Department of Urology, Medical University of Vienna, Vienna, Austria.
Department of Urology, Medical University of Vienna, Vienna, Austria; Urological Research Institute, San Raffaele Scientific Institute, Vita-Salute San Raffaele University, Milan, Italy.
Clin Genitourin Cancer. 2017 Oct;15(5):e755-e764. doi: 10.1016/j.clgc.2017.03.007. Epub 2017 Mar 27.
The purpose of this study was to assess the role of pretreatment neutrophil-to-lymphocyte ratio (NLR) as a predictor of clinical outcomes in patients treated with transurethral resection (TURB) for primary non-muscle-invasive bladder cancer (NMIBC).
Data from 918 patients treated with TURB for primary NMIBC were retrospectively collected. NLR was evaluated as binary variable with the cut-point of 3 based on the visual best correlation of the receiver operating curve analyses focusing on disease recurrence. The median follow-up was 62 months. Cox regression analyses were used to evaluate associations with recurrence (RFS) and progression-free survival (PFS). Subgroup analyses were done according to risk groups and receipt of intravesical bacillus Calmette-Guérin therapy.
Overall, 293 patients had a NLR ≥ 3. High NLR was associated with pathologic T stage and smoking status. The 5-year RFS and PFS for NLR < 3 and NLR ≥ 3 were, respectively, 55.5% versus 45.9% (P = .01) and 94.9% versus 89.9% (P = .004).
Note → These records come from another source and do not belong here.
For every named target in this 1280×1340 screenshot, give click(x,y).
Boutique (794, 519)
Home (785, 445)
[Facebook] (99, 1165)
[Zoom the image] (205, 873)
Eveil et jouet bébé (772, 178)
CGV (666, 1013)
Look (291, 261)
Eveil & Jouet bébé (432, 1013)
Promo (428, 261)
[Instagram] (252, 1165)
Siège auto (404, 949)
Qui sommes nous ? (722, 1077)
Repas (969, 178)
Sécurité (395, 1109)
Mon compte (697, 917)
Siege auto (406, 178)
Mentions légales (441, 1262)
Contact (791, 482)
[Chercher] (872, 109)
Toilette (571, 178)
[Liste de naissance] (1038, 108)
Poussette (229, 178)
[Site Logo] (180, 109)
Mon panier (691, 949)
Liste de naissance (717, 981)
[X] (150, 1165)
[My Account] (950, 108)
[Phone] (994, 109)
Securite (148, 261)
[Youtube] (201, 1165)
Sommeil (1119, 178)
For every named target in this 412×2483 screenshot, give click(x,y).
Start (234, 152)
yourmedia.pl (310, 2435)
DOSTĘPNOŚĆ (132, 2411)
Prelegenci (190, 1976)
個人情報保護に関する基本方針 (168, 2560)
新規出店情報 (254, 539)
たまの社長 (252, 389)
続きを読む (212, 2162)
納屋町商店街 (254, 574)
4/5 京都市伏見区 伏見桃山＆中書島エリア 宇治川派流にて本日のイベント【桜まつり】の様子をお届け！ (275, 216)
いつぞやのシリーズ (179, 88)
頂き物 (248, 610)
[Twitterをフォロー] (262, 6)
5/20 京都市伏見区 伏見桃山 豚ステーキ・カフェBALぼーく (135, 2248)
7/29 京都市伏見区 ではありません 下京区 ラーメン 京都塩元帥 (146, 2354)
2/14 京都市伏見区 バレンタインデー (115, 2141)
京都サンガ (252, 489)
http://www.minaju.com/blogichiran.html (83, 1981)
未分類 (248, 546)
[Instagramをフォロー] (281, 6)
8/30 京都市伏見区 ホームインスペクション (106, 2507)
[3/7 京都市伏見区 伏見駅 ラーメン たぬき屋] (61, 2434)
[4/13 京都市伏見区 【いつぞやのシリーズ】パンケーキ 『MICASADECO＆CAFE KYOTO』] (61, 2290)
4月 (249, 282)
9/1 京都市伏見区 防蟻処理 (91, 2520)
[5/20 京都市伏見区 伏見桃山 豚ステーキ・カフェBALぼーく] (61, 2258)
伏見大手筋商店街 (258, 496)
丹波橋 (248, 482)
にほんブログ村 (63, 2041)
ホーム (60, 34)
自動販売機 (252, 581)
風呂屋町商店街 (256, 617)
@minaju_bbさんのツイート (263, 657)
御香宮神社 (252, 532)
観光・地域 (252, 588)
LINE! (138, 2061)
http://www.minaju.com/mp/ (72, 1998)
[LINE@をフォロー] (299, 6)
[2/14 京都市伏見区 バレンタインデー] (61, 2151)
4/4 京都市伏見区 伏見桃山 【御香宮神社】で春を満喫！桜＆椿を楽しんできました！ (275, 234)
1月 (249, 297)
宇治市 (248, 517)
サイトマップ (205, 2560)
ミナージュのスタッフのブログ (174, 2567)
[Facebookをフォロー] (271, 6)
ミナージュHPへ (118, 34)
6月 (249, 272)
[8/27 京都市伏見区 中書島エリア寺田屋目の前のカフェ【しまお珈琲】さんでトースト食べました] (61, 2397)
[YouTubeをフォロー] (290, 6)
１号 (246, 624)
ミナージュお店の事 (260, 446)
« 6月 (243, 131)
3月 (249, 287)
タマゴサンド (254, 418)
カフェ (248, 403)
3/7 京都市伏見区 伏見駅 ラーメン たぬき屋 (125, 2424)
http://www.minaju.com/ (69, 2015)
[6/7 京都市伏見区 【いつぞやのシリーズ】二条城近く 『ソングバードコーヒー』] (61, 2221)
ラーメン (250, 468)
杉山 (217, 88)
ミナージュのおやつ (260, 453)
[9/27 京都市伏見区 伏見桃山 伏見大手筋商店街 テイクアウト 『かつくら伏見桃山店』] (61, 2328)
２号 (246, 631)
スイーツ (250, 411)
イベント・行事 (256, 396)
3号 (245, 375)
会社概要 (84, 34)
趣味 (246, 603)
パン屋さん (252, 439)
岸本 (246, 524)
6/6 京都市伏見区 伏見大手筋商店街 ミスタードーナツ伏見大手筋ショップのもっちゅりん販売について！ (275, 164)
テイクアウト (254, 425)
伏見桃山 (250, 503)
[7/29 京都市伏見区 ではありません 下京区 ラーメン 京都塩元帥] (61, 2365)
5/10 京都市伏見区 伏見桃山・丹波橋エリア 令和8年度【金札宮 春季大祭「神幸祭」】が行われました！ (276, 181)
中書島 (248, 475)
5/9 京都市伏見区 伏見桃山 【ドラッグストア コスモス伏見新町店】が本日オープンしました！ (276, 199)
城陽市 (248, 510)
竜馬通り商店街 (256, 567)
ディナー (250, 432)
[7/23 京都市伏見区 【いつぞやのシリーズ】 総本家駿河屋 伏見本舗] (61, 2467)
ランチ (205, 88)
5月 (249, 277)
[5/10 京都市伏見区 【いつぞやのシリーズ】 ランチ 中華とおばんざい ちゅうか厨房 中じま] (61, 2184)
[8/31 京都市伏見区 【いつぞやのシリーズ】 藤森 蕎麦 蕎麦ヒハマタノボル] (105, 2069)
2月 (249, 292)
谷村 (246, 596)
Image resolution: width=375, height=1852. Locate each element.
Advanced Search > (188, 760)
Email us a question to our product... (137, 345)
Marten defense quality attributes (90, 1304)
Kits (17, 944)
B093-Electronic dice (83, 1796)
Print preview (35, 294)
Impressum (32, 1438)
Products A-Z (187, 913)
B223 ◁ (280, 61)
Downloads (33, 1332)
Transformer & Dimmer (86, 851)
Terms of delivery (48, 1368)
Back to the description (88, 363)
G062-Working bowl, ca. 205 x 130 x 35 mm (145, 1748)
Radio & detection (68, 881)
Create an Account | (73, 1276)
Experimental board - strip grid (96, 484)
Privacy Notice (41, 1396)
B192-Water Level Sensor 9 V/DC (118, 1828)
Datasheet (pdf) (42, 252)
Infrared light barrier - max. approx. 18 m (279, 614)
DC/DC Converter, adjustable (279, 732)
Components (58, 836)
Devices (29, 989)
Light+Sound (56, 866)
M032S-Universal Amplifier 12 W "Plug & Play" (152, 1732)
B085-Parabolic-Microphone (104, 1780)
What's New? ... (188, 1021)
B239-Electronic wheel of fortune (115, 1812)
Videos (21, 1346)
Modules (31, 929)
On multivariable analyses, NLR ≥ 3 remained significantly associated with RFS and PFS. The addition of NLR increased the discrimination of a multivariable model by 0.6% and 2.3% for RFS and PFS, respectively. Moreover, NLR showed a trend in the association with outcomes in patients treated with intravesical bacillus Calmette-Guérin therapy.
Integration of NLR in a prediction model could be helpful in predicting RFS and PFS in patients with primary NMIBC and identifying those who are likely to fail therapy and may benefit from an early radical cystectomy. Limitations are associated to the retrospective design.
本研究旨在评估治疗原发性非肌肉浸润性膀胱癌(NMIBC)患者的经尿道膀胱肿瘤切除术(TURB)前中性粒细胞与淋巴细胞比值(NLR)作为临床结局预测因子的作用。
回顾性收集了 918 例接受 TURB 治疗的原发性 NMIBC 患者的数据。NLR 作为二元变量进行评估,其截断值为 3,基于针对疾病复发的接受者操作特征曲线分析的最佳视觉相关性。中位随访时间为 62 个月。Cox 回归分析用于评估与复发(RFS)和无进展生存(PFS)的相关性。根据风险组和接受膀胱卡介苗治疗的情况进行亚组分析。
总体而言,293 例患者 NLR≥3。高 NLR 与病理 T 分期和吸烟状态有关。NLR<3 和 NLR≥3 的 5 年 RFS 和 PFS 分别为 55.5%和 45.9%(P=0.01)和 94.9%和 89.9%(P=0.004)。多变量分析表明,NLR≥3 与 RFS 和 PFS 显著相关。NLR 的加入分别使多变量模型的区分度提高了 0.6%和 2.3%。此外,NLR 与接受膀胱卡介苗治疗的患者的结局相关,呈趋势性。
在预测原发性 NMIBC 患者的 RFS 和 PFS 以及识别可能治疗失败并可能从早期根治性膀胱切除术获益的患者时,将 NLR 纳入预测模型可能会有所帮助。局限性在于回顾性设计。